[Dataset records]
%%

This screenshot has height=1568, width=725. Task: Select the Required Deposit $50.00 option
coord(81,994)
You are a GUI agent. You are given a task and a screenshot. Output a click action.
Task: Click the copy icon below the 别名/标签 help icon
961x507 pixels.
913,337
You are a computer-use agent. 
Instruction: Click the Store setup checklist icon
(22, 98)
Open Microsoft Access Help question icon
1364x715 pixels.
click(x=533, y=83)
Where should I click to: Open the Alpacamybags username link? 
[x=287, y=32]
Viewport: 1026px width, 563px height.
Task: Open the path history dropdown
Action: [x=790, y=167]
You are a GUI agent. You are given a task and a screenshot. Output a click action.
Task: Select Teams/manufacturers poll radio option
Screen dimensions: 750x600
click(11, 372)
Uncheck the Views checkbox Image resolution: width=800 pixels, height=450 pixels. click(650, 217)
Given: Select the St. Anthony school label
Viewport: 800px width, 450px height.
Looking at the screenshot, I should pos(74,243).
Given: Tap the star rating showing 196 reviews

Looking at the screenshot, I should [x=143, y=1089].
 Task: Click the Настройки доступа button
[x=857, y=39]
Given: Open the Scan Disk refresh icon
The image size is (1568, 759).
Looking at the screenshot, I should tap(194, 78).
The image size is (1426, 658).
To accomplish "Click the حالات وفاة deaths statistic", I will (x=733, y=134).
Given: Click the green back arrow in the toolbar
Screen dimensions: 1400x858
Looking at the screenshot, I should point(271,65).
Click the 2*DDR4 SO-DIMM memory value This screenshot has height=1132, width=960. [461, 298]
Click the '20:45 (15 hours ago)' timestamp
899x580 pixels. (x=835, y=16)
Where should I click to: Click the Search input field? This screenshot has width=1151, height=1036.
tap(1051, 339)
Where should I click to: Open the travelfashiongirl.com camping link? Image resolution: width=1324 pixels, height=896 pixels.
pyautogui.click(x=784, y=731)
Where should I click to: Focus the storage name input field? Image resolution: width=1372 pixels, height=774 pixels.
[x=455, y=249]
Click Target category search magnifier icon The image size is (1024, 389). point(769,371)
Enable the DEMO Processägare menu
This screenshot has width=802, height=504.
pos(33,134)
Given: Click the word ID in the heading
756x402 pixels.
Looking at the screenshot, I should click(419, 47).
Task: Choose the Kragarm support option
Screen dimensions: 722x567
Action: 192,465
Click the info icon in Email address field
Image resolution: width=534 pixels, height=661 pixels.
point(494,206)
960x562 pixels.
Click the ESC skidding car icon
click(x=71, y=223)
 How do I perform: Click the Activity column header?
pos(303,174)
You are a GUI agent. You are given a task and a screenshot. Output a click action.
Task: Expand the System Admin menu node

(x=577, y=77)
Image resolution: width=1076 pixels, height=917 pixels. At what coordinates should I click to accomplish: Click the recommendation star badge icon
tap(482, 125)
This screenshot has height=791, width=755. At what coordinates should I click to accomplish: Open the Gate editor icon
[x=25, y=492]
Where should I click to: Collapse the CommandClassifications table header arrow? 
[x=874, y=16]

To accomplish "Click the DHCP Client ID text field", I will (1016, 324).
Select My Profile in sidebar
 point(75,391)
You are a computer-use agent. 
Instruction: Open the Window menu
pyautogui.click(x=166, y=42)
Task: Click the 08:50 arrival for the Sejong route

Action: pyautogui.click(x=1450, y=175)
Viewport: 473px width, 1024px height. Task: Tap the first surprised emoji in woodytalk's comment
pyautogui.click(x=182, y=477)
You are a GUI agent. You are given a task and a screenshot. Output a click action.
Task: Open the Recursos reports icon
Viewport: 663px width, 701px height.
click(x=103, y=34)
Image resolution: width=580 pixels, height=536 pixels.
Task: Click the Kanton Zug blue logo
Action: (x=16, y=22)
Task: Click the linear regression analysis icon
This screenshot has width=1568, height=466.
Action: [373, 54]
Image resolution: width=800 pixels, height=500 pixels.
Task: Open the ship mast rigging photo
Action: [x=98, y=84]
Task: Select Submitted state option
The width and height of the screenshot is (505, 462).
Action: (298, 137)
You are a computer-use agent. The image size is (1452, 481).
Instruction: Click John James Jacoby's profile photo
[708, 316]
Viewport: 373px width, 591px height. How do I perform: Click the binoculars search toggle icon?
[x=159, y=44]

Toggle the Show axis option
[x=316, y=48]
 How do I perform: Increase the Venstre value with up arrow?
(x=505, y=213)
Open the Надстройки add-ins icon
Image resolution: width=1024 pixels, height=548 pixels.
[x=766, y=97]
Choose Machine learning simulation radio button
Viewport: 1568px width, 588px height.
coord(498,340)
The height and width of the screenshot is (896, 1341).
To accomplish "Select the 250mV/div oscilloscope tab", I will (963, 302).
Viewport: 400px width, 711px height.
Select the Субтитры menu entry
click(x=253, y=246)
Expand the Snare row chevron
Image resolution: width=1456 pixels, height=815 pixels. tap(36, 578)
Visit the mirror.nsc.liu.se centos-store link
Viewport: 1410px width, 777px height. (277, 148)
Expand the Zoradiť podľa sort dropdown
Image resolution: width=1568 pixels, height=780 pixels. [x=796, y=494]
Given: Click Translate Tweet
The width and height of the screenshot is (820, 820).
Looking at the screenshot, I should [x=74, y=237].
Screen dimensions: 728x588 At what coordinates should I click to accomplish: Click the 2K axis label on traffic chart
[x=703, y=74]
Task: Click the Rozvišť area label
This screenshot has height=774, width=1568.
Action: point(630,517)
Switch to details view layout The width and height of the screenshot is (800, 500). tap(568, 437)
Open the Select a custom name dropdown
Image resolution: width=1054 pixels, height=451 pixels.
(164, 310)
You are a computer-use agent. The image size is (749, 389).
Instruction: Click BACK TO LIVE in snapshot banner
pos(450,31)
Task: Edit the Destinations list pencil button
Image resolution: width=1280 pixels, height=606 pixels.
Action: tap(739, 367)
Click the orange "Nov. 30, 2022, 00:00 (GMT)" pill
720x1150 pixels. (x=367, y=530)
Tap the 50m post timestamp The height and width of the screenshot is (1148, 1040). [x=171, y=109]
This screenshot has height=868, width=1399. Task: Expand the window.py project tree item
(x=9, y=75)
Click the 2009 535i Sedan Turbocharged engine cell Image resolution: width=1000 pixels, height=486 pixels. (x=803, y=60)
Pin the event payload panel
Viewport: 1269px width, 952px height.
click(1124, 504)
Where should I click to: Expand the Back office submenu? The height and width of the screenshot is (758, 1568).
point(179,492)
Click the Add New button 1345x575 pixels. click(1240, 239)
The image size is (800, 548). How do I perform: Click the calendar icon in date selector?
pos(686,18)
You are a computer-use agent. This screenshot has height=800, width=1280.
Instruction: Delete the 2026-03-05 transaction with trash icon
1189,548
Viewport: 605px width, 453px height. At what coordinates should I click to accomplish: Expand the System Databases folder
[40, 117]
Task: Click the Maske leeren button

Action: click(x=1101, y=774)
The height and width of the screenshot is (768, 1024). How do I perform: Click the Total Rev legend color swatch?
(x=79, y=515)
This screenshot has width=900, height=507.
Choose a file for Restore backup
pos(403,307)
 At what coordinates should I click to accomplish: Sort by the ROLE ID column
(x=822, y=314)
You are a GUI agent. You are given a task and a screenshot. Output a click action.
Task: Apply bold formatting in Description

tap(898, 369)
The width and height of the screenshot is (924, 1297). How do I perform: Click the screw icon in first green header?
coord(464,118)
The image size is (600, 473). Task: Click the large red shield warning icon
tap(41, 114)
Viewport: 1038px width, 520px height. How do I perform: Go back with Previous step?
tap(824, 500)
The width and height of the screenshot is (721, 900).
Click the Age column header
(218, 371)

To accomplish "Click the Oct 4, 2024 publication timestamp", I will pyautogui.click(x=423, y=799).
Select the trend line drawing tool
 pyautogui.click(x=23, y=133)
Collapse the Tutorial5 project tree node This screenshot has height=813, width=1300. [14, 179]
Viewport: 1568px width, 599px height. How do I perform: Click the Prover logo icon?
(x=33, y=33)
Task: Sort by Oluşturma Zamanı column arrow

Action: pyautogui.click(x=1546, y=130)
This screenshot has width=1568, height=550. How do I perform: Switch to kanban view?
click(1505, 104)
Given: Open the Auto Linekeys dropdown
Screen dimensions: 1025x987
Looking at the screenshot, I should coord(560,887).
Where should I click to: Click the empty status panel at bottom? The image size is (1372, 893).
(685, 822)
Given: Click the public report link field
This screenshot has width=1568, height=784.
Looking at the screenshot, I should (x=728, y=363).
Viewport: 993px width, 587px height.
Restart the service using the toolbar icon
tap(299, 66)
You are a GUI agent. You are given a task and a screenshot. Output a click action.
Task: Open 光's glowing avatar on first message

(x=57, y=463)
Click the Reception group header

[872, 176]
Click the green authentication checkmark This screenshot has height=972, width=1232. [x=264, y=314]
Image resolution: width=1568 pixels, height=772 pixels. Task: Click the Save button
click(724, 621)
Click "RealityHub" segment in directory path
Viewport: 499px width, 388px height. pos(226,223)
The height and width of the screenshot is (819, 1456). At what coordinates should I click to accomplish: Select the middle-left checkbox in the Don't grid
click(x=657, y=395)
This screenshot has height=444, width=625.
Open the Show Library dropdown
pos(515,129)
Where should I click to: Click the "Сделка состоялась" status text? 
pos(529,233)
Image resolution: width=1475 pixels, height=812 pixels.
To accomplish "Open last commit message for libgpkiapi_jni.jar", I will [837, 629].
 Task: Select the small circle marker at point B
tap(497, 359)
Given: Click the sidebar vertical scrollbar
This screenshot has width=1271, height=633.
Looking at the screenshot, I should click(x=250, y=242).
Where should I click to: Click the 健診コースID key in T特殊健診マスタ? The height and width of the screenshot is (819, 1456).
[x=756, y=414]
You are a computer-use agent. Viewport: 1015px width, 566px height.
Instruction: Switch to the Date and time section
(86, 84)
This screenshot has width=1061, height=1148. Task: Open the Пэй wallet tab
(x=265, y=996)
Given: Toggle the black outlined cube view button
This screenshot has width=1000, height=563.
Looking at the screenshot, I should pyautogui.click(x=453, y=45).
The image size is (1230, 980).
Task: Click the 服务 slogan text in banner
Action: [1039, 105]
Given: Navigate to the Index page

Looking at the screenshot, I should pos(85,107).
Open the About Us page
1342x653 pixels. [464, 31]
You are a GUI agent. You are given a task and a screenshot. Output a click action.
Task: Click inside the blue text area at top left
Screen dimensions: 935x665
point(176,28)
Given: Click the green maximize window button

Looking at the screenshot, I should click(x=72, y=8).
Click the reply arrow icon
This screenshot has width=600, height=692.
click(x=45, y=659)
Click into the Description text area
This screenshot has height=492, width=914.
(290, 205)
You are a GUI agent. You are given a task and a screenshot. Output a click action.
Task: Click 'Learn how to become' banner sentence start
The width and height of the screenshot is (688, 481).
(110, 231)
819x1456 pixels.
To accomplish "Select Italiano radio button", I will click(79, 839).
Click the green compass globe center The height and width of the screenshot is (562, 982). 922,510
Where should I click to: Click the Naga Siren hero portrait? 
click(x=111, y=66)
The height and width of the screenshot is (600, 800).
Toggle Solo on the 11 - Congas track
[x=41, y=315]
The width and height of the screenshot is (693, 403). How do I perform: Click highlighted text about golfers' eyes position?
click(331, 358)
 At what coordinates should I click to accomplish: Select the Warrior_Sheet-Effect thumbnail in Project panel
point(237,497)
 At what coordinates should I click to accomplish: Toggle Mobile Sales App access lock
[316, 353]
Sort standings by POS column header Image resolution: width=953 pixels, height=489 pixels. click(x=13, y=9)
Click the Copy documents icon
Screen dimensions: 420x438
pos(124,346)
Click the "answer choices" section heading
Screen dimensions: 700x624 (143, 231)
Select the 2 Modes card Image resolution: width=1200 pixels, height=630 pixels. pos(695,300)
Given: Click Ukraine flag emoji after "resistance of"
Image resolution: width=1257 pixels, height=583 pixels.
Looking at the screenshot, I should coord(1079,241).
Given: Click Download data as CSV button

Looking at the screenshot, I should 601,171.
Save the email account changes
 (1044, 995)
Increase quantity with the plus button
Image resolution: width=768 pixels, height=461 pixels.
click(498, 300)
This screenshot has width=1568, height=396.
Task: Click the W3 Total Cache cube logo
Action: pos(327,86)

%%

EXERCISE DIRECTIONS: Scan the records above for the string "radio", and copy every line where it turns up.

RESPONSE TO THIS EXERCISE:
Task: Select Teams/manufacturers poll radio option
Choose Machine learning simulation radio button
To accomplish "Select Italiano radio button", I will click(79, 839).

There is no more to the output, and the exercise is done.